---------- Recorded information ----------

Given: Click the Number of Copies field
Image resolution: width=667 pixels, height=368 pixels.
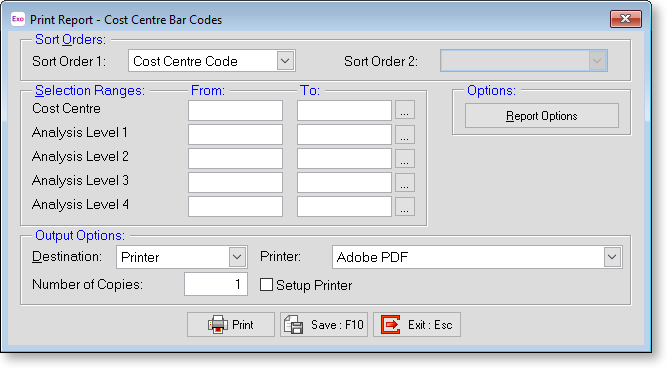Looking at the screenshot, I should pos(216,284).
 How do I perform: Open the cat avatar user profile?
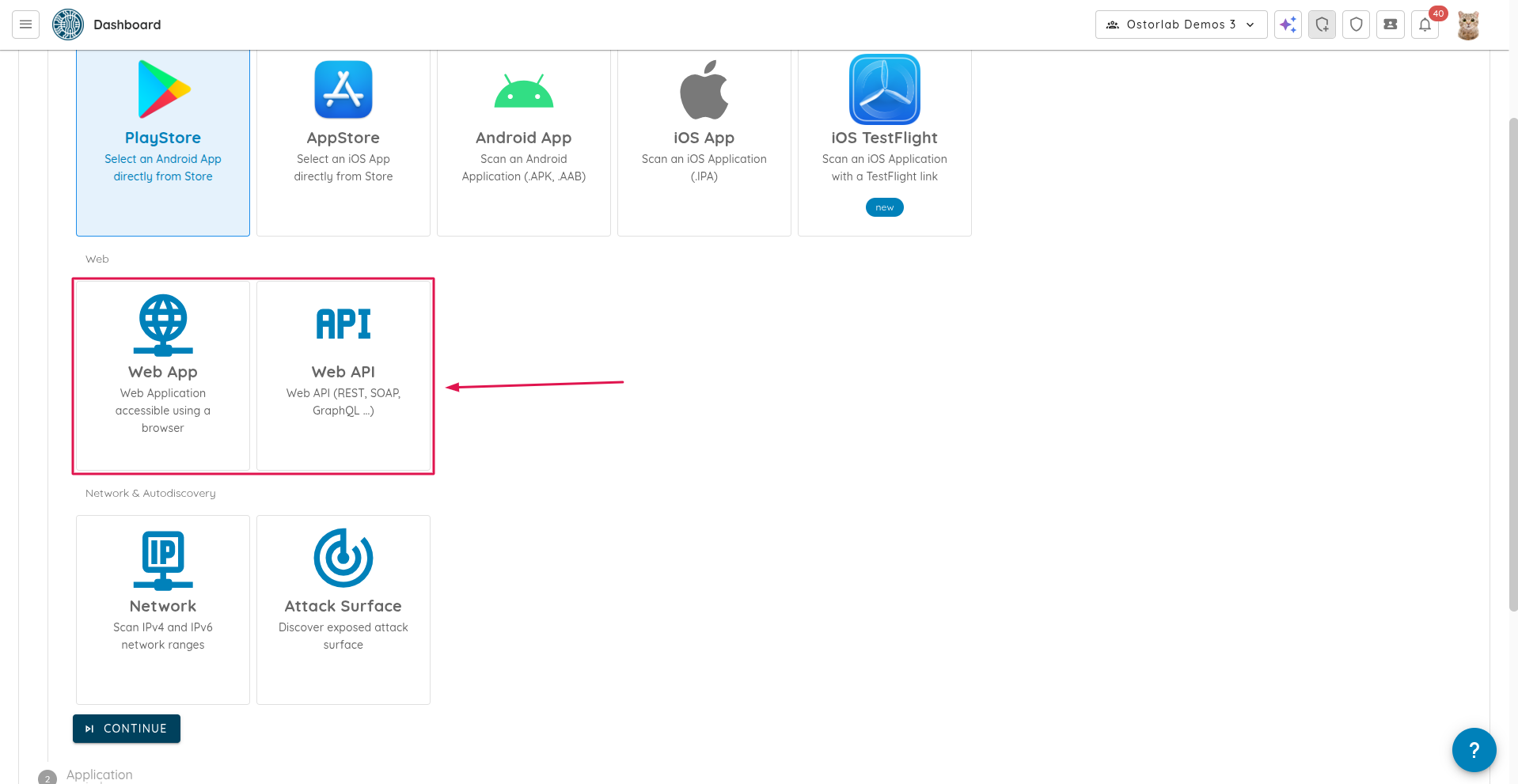(1468, 25)
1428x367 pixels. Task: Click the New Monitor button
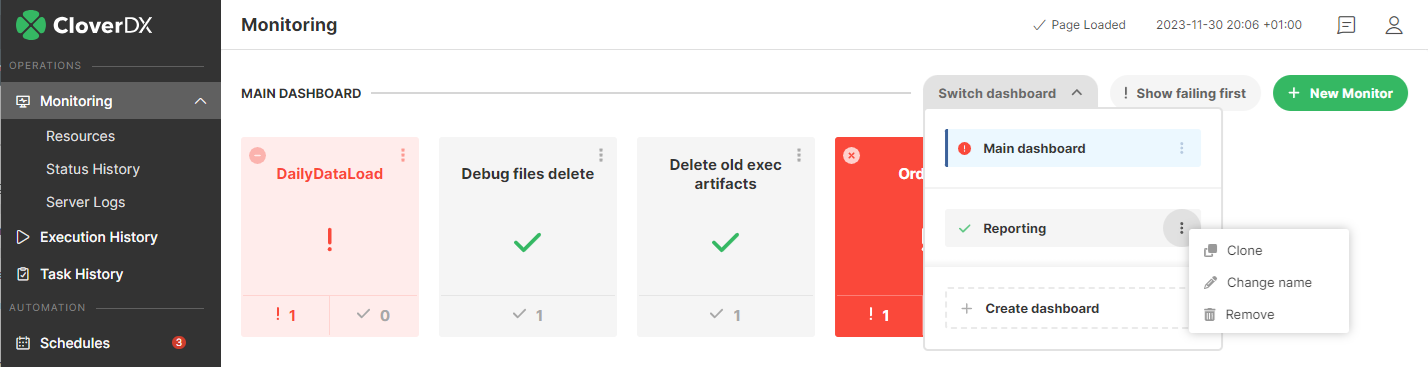(1340, 93)
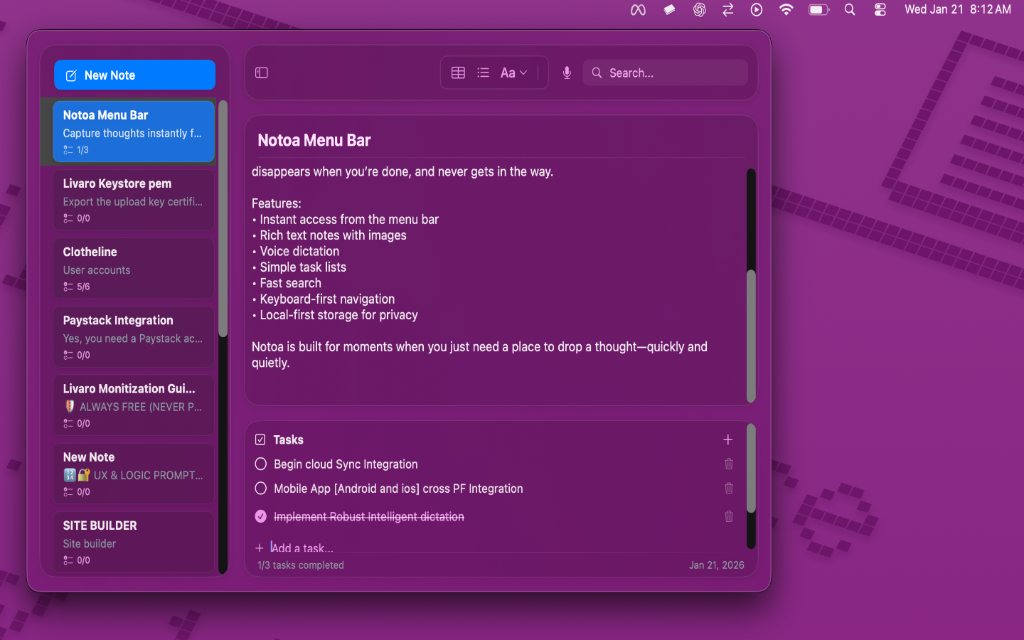Check off Begin cloud Sync Integration

[x=261, y=464]
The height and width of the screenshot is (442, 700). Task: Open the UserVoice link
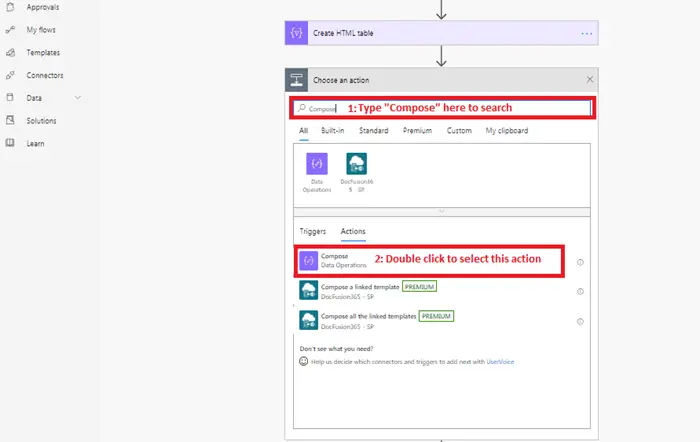tap(500, 362)

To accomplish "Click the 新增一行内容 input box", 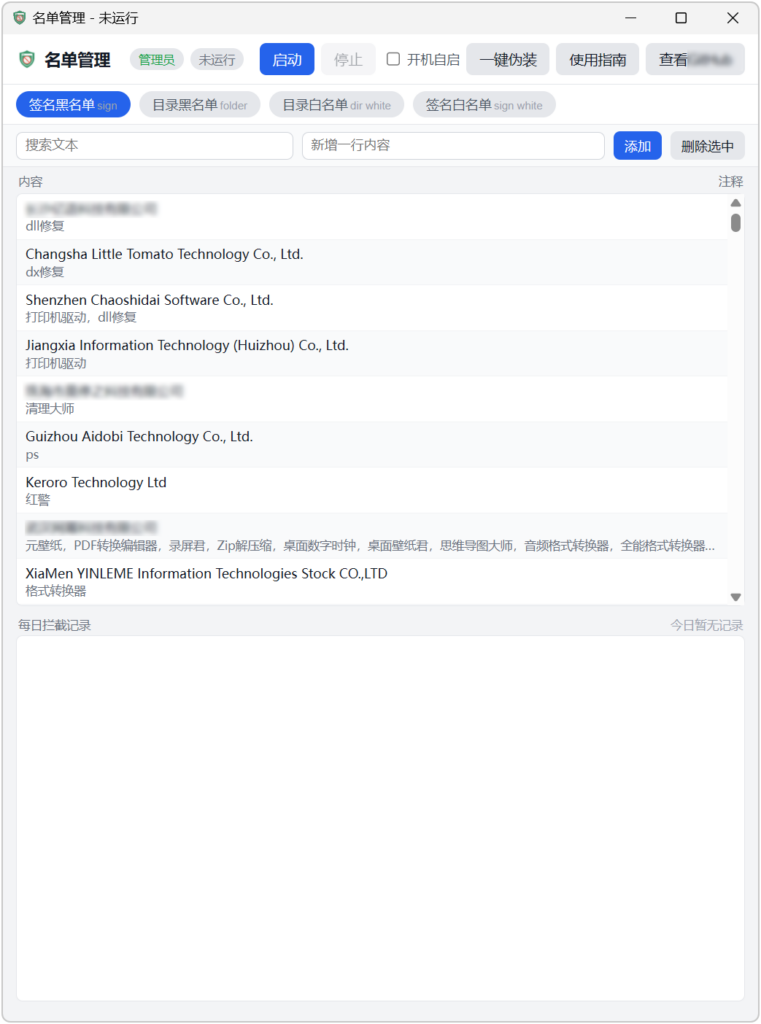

----------

Task item = Output every line of the records exactly, excluding all pictures.

Answer for the task =
Given: Click the Number of Copies field
Image resolution: width=667 pixels, height=368 pixels.
Looking at the screenshot, I should pos(216,284).
 How do I perform: Open the cat avatar user profile?
(1468, 25)
1428x367 pixels. Task: Click the New Monitor button
(1340, 93)
Check off Begin cloud Sync Integration

[x=261, y=464]
The height and width of the screenshot is (442, 700). Task: Open the UserVoice link
tap(500, 362)

To accomplish "Click the 新增一行内容 input box", 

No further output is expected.